Single by Yahritza y su Esencia

from the EP Obsessed
- Language: Spanish
- Released: March 25, 2022
- Genre: Regional Mexican
- Length: 3:34
- Label: Lumbre Music
- Songwriter: Yahritza Martínez
- Producer: Ramon Ruiz

Yahritza y su Esencia singles chronology
|  | "Soy el Único" (2022) | "Esta Noche" (2022) |

Music video
- "Soy el Único" on YouTube

= Soy el Único =

2022 single by Yahritza y Su Esencia

"Soy el Único" is the debut single by American regional Mexican trio Yahritza y su Esencia, released on March 25, 2022. It is the lead single from their debut EP Obsessed (2022) and their highest-charting song, peaking at number 20 on the Billboard Hot 100.

==Background==
"Soy el Único" is the first song that Yahritza Martínez ever wrote, at the age of 13. Specifically written from a male perspective, it was inspired by a breakup which her brother Mando had experienced, as well as a clip on TikTok which she found when studying videos on the platform from other users concerning relationship drama. At first, Yahritza was "really scared" to release the song because she did not want her family to think the song was about her former partner.
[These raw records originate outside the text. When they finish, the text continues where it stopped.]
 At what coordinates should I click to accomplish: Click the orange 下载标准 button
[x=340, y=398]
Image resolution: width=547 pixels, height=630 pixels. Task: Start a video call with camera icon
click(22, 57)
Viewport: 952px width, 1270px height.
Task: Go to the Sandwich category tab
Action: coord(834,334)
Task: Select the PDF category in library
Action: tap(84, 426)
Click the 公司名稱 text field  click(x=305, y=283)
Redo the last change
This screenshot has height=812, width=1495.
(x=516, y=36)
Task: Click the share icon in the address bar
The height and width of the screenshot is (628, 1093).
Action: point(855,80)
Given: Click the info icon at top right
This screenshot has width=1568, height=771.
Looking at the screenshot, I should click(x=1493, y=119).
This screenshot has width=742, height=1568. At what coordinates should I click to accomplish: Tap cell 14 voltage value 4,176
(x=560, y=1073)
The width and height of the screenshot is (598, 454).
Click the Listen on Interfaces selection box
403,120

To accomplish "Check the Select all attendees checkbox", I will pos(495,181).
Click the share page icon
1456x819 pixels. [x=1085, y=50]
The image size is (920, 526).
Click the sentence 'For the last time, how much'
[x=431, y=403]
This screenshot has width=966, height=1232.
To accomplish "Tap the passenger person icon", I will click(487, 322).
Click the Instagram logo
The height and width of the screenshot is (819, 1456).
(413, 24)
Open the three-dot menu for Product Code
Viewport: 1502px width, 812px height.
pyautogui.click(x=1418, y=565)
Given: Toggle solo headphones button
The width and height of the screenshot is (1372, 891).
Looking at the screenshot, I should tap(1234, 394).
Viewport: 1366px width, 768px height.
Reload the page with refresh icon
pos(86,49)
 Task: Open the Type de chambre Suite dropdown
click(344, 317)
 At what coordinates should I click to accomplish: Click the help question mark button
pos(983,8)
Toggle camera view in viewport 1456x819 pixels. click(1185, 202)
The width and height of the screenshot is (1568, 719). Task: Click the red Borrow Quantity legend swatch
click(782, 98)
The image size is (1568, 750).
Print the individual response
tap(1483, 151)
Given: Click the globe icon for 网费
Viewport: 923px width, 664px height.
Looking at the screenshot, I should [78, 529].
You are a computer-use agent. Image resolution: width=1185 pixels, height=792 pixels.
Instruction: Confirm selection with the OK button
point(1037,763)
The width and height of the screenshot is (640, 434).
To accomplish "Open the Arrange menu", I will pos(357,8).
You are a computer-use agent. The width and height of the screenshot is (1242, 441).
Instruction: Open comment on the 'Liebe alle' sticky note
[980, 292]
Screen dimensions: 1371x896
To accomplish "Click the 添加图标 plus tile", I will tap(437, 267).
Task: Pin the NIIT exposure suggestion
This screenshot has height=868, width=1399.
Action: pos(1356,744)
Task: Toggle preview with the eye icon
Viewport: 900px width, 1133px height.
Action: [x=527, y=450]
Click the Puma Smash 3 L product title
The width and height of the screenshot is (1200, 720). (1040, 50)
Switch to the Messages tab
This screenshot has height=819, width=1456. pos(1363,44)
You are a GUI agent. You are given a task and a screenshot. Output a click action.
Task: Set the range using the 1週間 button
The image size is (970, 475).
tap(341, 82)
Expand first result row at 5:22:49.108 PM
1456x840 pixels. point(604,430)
In mid-February, a 15-second clip of Yahritza recording the chorus of the song at the studio went viral on TikTok, largely due to its line "Mucho tiempo me gastaste y eso no puedo recuperarlo / Trato de olvidarte esta noche, como deberia de hacer hace tiempo". As a result of the success, Ramón Ruiz and Alex Guerra, members of the group Legado 7 and founders of Lumbre Music, spoke to Yahritza y Su Esencia and flew to Yakima, Washington to sign them.

==Music video==
An official music video was directed by Jaime Aquino.

==Charts==

Chart performance for "Soy el Único"
| Chart (2022) | Peak position |
|---|---|
| Global 200 (Billboard) | 29 |
| Mexico (Billboard) | 7 |
| US Billboard Hot 100 | 20 |
| US Hot Latin Songs (Billboard) | 1 |

==Certifications==

Certifications for "Soy el Único"
| Region | Certification | Certified units/sales |
| United States (RIAA) | Diamond (Latin) | 600,000^{‡} |
^{‡} Sales+streaming figures based on certification alone.